* TO DO:
Exactly as they appear below, repeat the lines from the one with "Viewport: 1316px width, 714px height." through the one with "Task: Toggle the hamburger sidebar menu icon". Drop every picture.

╭─ RECORDS PROVIDED

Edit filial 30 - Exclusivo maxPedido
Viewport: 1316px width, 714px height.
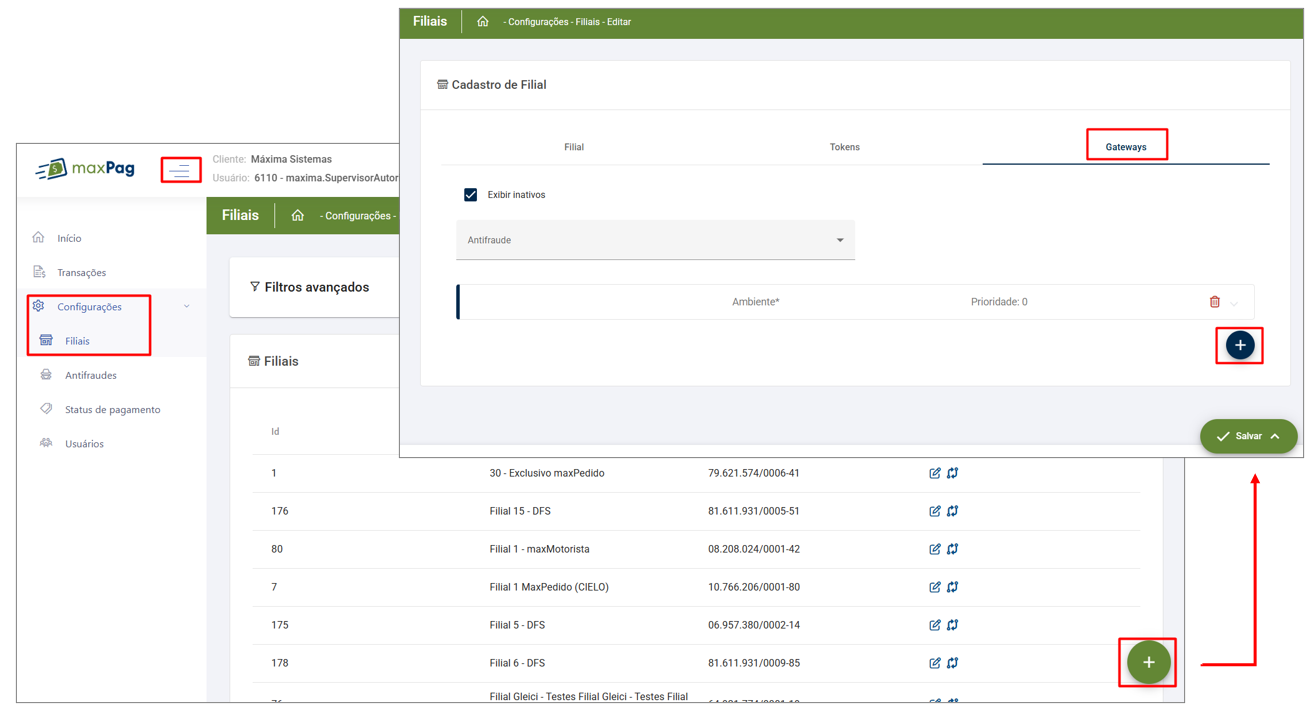(934, 473)
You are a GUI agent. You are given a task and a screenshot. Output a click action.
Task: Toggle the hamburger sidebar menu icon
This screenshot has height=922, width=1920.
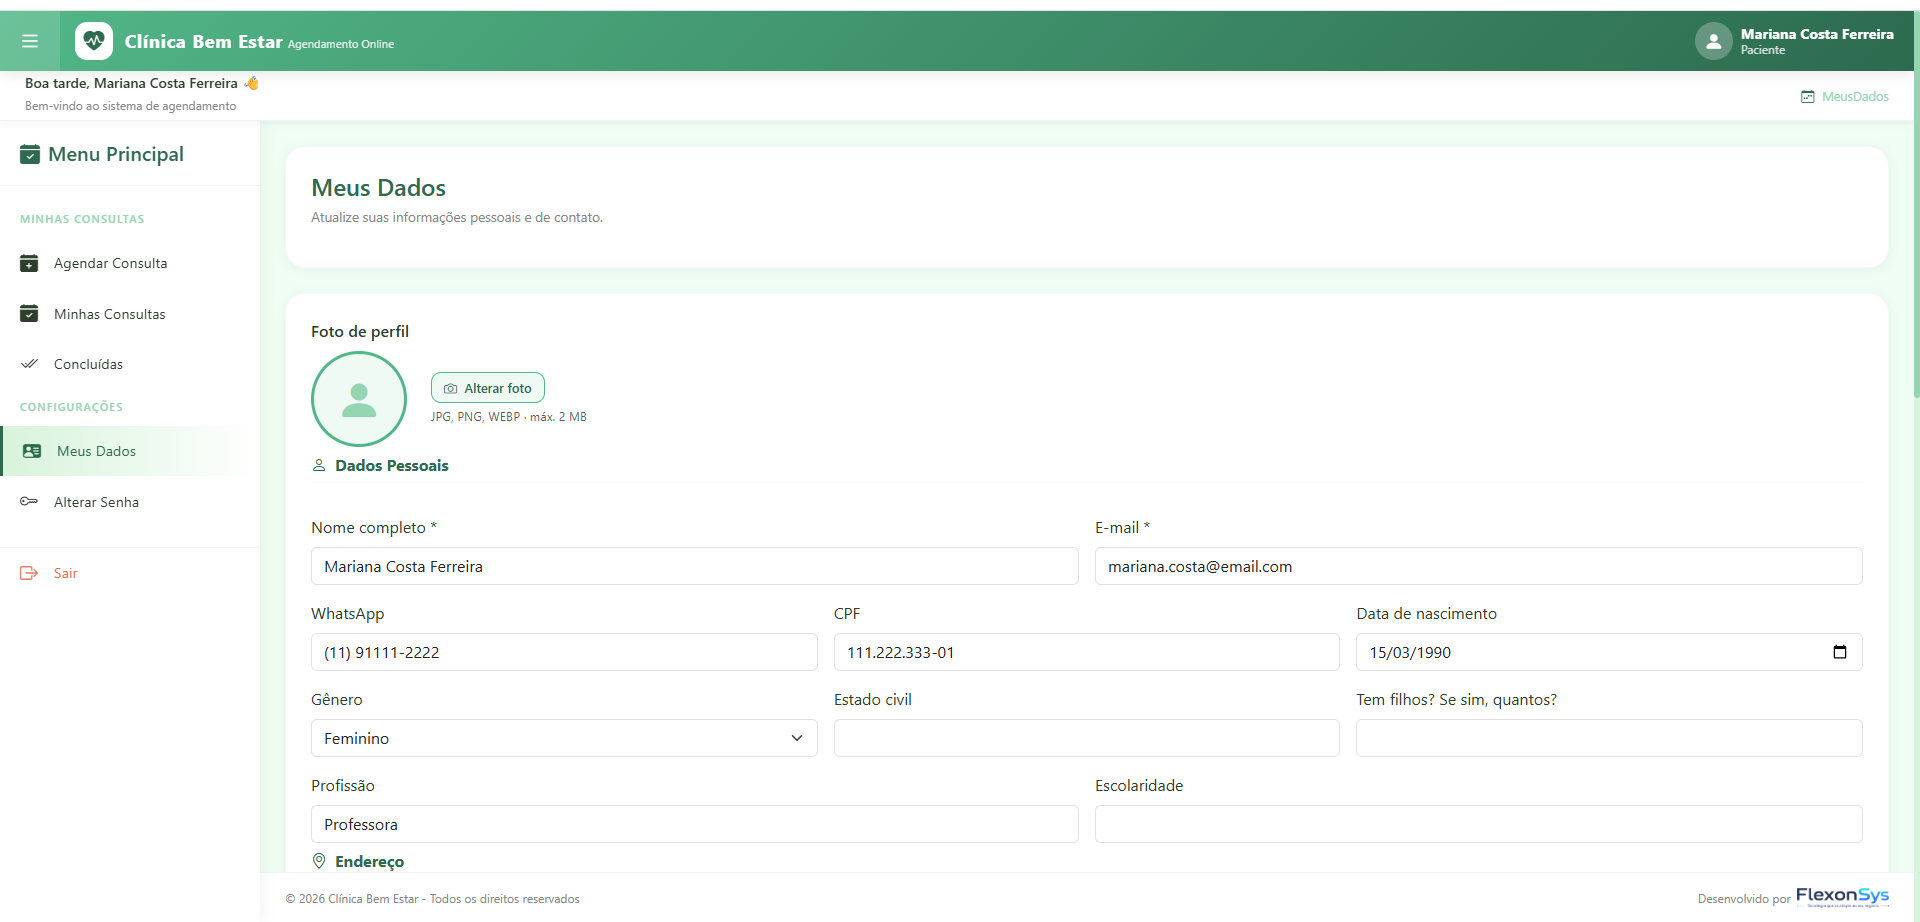[30, 41]
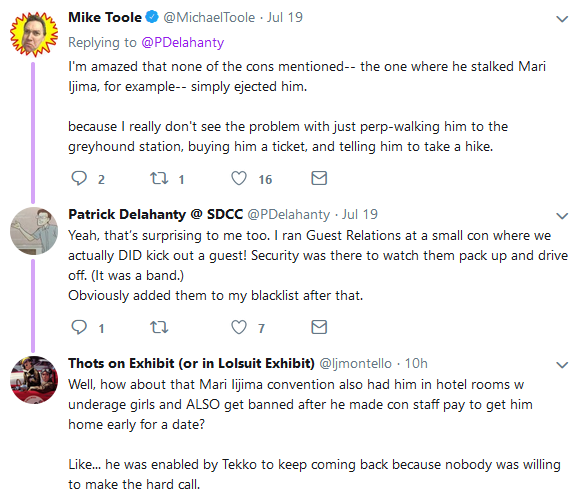
Task: Open the Jul 19 timestamp on Mike Toole's tweet
Action: coord(285,17)
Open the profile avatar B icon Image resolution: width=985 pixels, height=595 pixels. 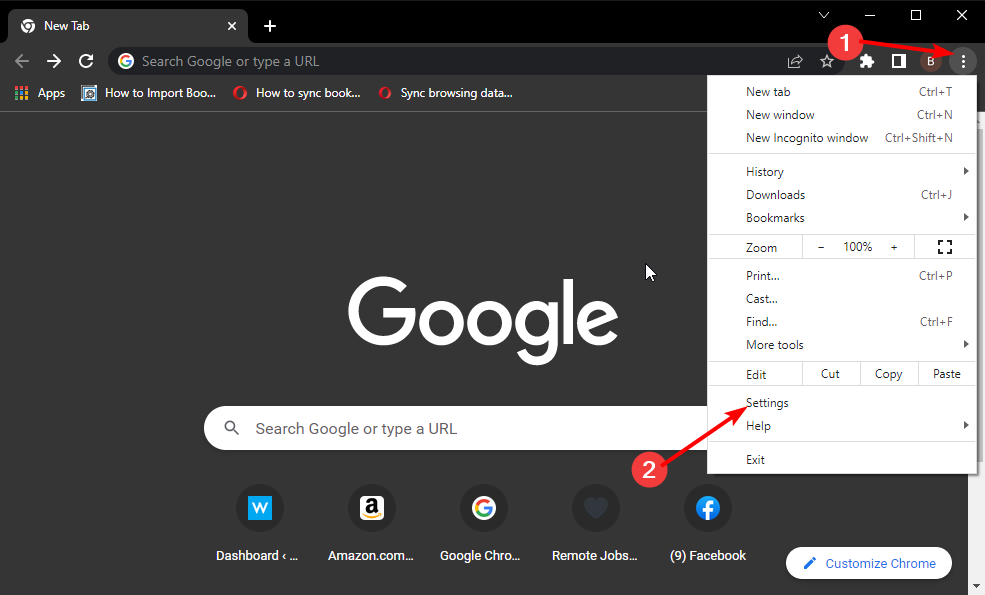(x=931, y=61)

╰─

* FINISHED EXERCISE:
Viewport: 1316px width, 714px height.
(934, 473)
You are a GUI agent. You are given a task and a screenshot. Output a click action.
Task: Toggle the hamburger sidebar menu icon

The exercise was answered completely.